Sprightly chapters on the business side of restaurants and supplies -- and "The Soy Sauce Trade Dispute" -- deliver a lot of commonsense economics in a most agreeable way. The economic side of the book culminates in a theory of "open source" economic adaptation that is, to this reader, quite fresh.

Finally, the book has a lot to say about America, our history, and our culture. Lee even proposes a new metaphor to replace the old "melting pot" and the newer "salad bowl." Our nation is "stir-fry," she writes. We'll see whether the new label gets a larger market share among academics and pundits.

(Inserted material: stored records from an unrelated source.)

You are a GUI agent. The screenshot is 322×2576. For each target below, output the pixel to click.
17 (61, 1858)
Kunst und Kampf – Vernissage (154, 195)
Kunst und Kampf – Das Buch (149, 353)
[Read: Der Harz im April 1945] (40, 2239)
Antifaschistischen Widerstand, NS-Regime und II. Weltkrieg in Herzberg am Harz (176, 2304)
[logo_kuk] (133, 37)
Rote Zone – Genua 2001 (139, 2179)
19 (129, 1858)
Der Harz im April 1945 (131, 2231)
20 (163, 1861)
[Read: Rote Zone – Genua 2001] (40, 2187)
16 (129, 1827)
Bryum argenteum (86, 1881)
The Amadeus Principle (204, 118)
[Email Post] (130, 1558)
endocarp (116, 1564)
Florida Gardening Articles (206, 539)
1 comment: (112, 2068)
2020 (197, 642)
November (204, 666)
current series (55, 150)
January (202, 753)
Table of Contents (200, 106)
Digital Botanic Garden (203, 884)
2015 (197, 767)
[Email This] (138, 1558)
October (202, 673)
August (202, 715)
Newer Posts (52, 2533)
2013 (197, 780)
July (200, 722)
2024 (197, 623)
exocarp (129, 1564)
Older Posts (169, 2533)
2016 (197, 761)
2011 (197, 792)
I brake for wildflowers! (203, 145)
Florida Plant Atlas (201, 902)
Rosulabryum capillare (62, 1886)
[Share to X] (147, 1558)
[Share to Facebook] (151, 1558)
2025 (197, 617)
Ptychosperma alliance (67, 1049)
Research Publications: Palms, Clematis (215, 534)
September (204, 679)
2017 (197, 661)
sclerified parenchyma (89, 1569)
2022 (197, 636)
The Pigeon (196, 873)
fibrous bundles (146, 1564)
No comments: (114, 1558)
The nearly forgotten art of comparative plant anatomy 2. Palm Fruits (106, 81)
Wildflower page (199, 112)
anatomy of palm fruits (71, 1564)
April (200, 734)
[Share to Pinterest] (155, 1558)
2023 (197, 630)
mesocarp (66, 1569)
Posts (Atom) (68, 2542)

Finally, an advisory: Reading this book is like watching the Ang Lee film, "Eat, Drink, Man, Woman." As soon as you put it down, you'll have a strong urge to drive to the nearest Golden Dragon, Peking Gourmet, or Hunan Garden and order too much.

-30-

The Happy Artist

I read - a lot. I lend books I like to co-workers, (I've found that that's the best way to have them recommend books to me - new discoveries!)
So far I and three of my co-workers all loved this book. So that's how I got to twenty stars!
If you're trying to decide if you'll like this book, here's how to decide:
Are you insatiably curious? Do you read the cereal box and the milk carton at breakfast? Do you love a well written book? Do you like a book that you can put down after fifteen pages and pick back up two days later and not miss a thing? will you read a book about anything if it will keep you entertained? If you said yes to most of those, you'll like this book.

Mark Mathosian

I have been eating chinese food and fortune cookies all my life. It is amazing how much I didn't know about the subjects. Until now! The Fortune Cookie Chronicles is loaded with odd and interesting tidbits including the origination of fortune cookies, Chop Suey and the relationship between fortune cookies and state lotteries. To sum it up, this is a fun and educational book. Buy it, you won't be disappointed.